Sa dernière création, Lost Girls, est suffisamment révélatrice pour saisir le personnage (car cet auteur a fini par en être un).
Je me dois de l'avouer, je n'ai pas acheté cette "intégrale", je l'ai lue dans une librairie. Par curiosité essentiellement. Voici donc Alice, Wendy et Dorothy, au pays de la partouze, chez Peter Gang Bang et rencontrant le magicien du sperme. C'est censé être une relecture de contes bien connus mais, malheureusement, cela n'apporte rien à ces derniers. C'est une profanation, certes, mais nullement un apport créatif. Des tas de gens démontent les contes, s'inspirent même de ces derniers pour en donner leur propre interprétation, mais ici, nulle ambition de ce genre. Seule la volonté de provocation de Moore semble être le fil conducteur des... "récits" compilés, en plus, dans un genre graphique hideux (là encore l'on peut soupçonner Moore de ne jamais vouloir voir son propos être dépassé par le talent graphique du dessinateur qui l'accompagne tant il s'ingénie à rendre ses histoire visuellement épouvantables, enfin, bon, on va me dire que c'est fait exprès pour être "rétro", il n'en reste pas moins que c'est moche, comme la plupart des comics de Moore).

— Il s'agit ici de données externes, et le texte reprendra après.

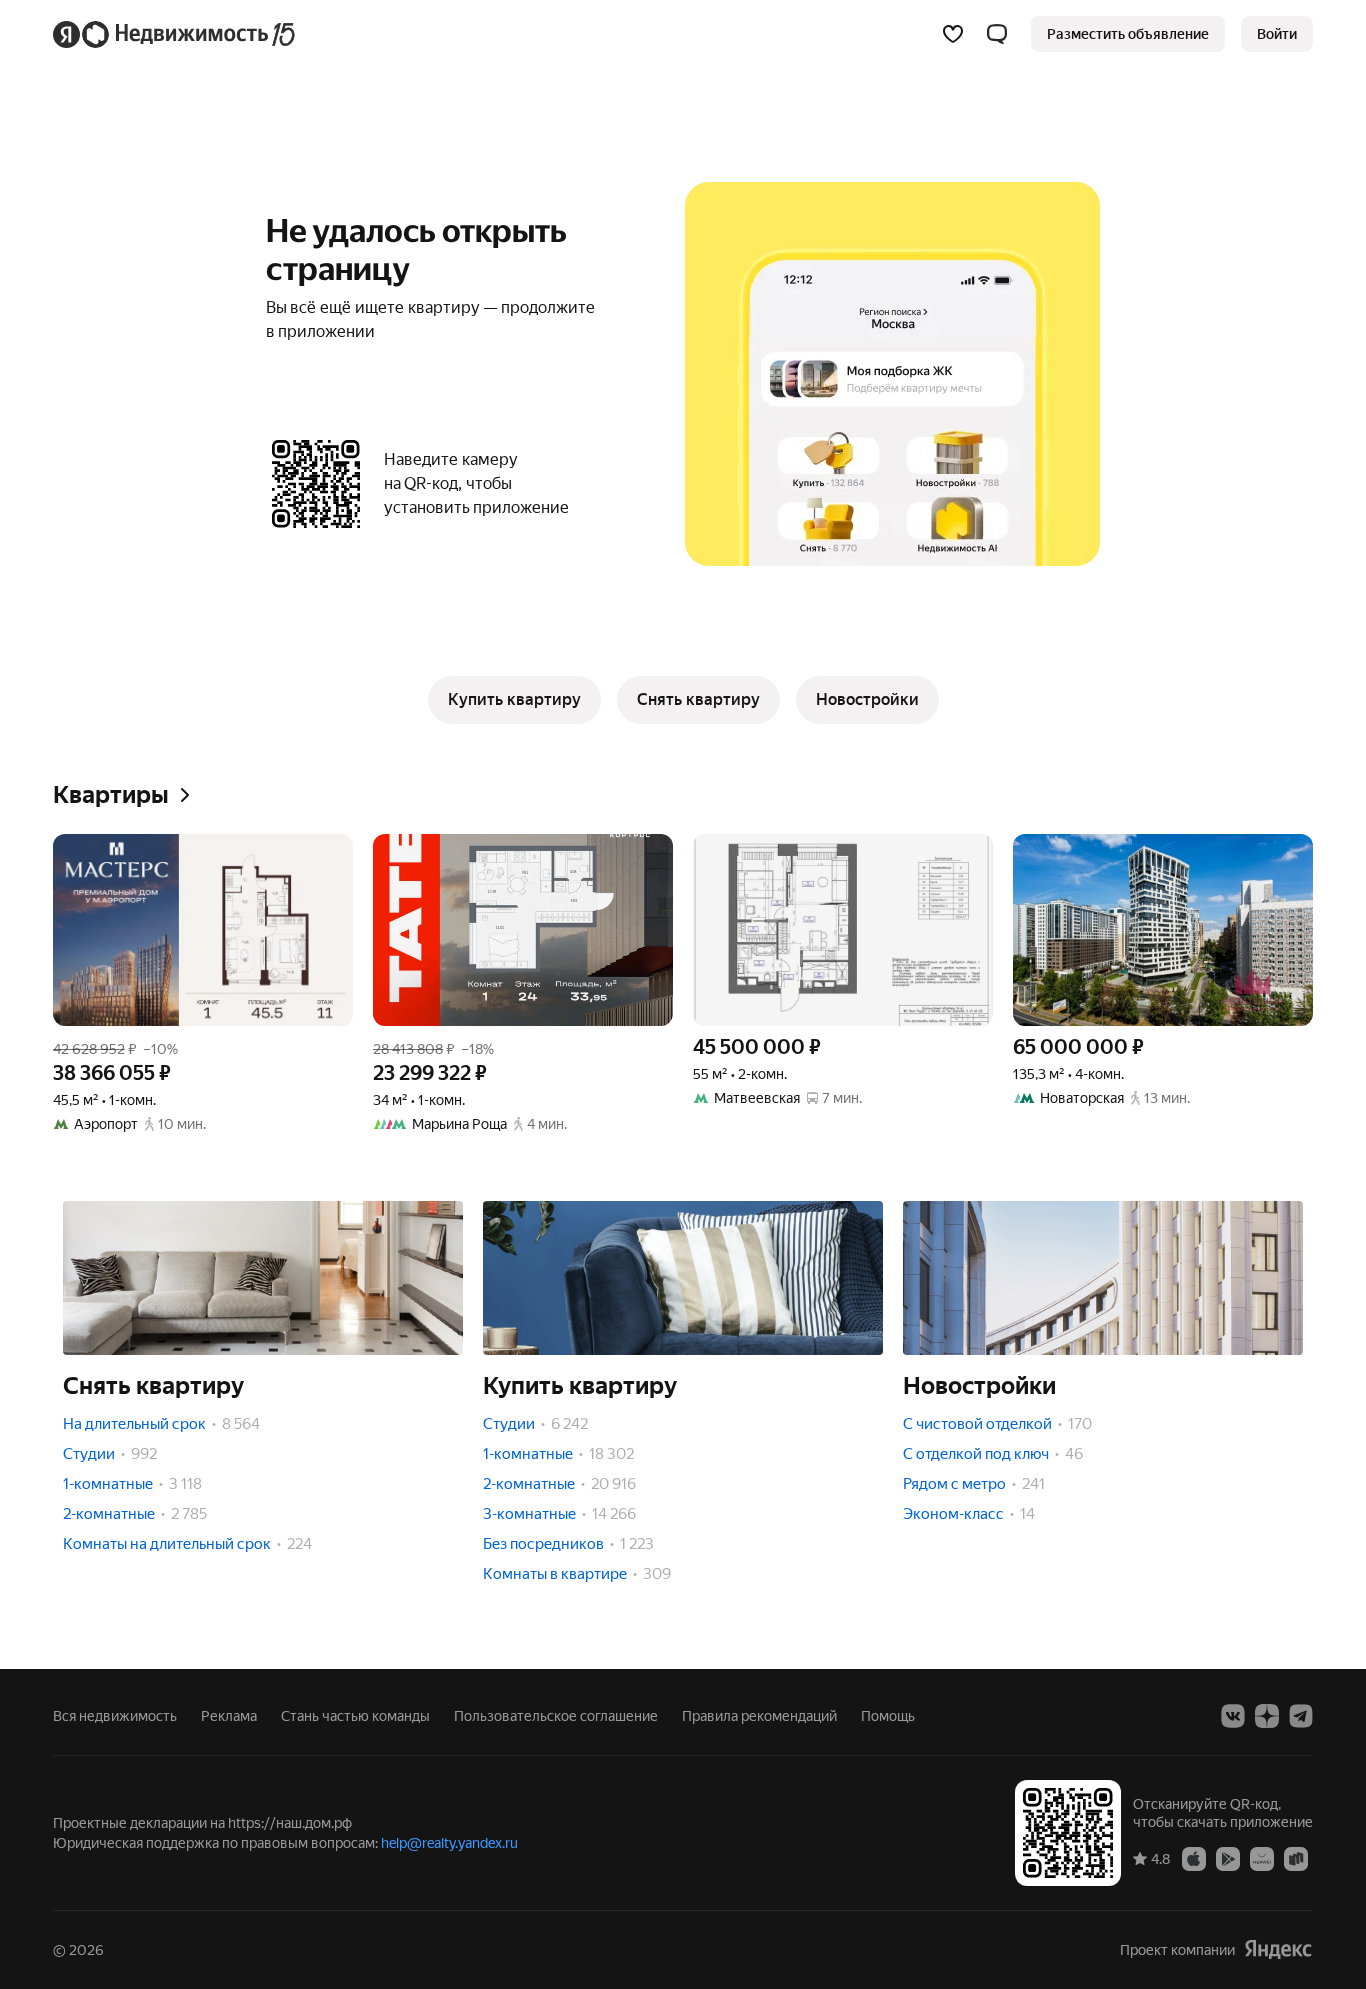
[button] (997, 34)
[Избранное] (953, 34)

Evidemment, les habituels chantres du Divin Barbu vont nous abreuver de la "liberté" de l'auteur, censée, sous nos latitudes, excuser tout ou presque. Je revendique moi-même cette fameuse liberté et ne réclame nulle censure, simplement, je m'étonne qu'une oeuvre pornographique (et non érotique comme certains le claironnent) puisse être considérée comme magnifique sous prétexte qu'elle est signée Moore. La provocation n'a jamais été un élément assurant la constance en art, sauf à espérer choquer les béotiens et se bâtir une carrière sur leur seule ignorance.
Et lorsque l'on en vient à se complaire dans la pédophilie, l'inceste et la zoophilie, peut-on encore se réclamer d'une liberté de ton artistique ? Qu'une dimension freudienne puisse exister dans les contes, c'est là une évidence. En faire un alibi pour les pires excès, c'est une erreur. La construction narrative est habile lorsqu'elle utilise des métaphores, non quand elle les démonte, de manière impudique, à des fins commerciales (car évidemment, la transgression a une valeur promotionnelle exceptionnelle). Moore tente, dans cet ouvrage, de s'imposer, de se justifier même, par ce dicton simpliste et faussement moralisateur (repris par bien des gens sur le Net) : "Faits et fiction : seuls les fous et les magistrats ne peuvent faire la distinction entre les deux. "
Tout est dit ? Non pas.

5 - De la distinction du Fou et du Magistrat
Cette tirade "canada dry", ayant l'apparence de l'intelligence, est en fait un outil malsain permettant d'amalgamer deux notions diamétralement opposées. Le fou a un comportement fondamentalement irrationnel. Le magistrat, lui, a un comportement rationnel basé sur la loi (et le bon sens) mais aussi sur son interprétation des faits et la personne qu'il juge. Si le fou n'est que dans la fiction, le magistrat, lui, à partir de faits et de fictions (les mensonges ou différentes versions d'un même fait), doit aboutir à une vérité permettant la justice et, donc, la continuité sociale.
La fiction n'est pas inoffensive par nature. Les mots seuls ou accompagnés d'illustrations sont porteurs de sens, frappent les esprits, induisent des réactions, forment des écoles de pensée, justifient des comportements. L'écrit a ce pouvoir magique de donner une forme concrète à la pensée et donc de lui conférer une réalité, non exempte d'impact sur ceux qui la côtoient. Le seul bouclier de l'imaginaire ne peut servir d'excuse passe-partout afin de libérer les artistes de tout devoir moral ou de toute contrainte légale.
Les personnes qui assimilent les magistrats aux fous tentent là un pari risqué : celui qui consiste, au nom de l'art, à s'affranchir de la moindre responsabilité et, pire encore, de contester la moindre remise en cause. C'est une négation, pure et dure, de la civilisation voire même du simple esprit critique de tout un chacun. Un bien grand risque pour respecter un serment de fidélité, donné un peu trop vite, à un gourou en perte de vitesse ou, du moins, d'inspiration.
Il existe sans doute des niches, prétendument sulfureuses, où faire branler un canasson par une gamine est un acte "artistique" relevant de la liberté créative. Il n'en reste pas moins qu'il s'agit d'une provocation bon marché pour snobinards frustrés. Que l'acte soit pure fiction et non réalité n'y change rien. C'est dire à quel point Alan est tombé de haut... c'est dire aussi à quel point une oeuvre "géniale" ne fait pas forcément de son auteur un génie.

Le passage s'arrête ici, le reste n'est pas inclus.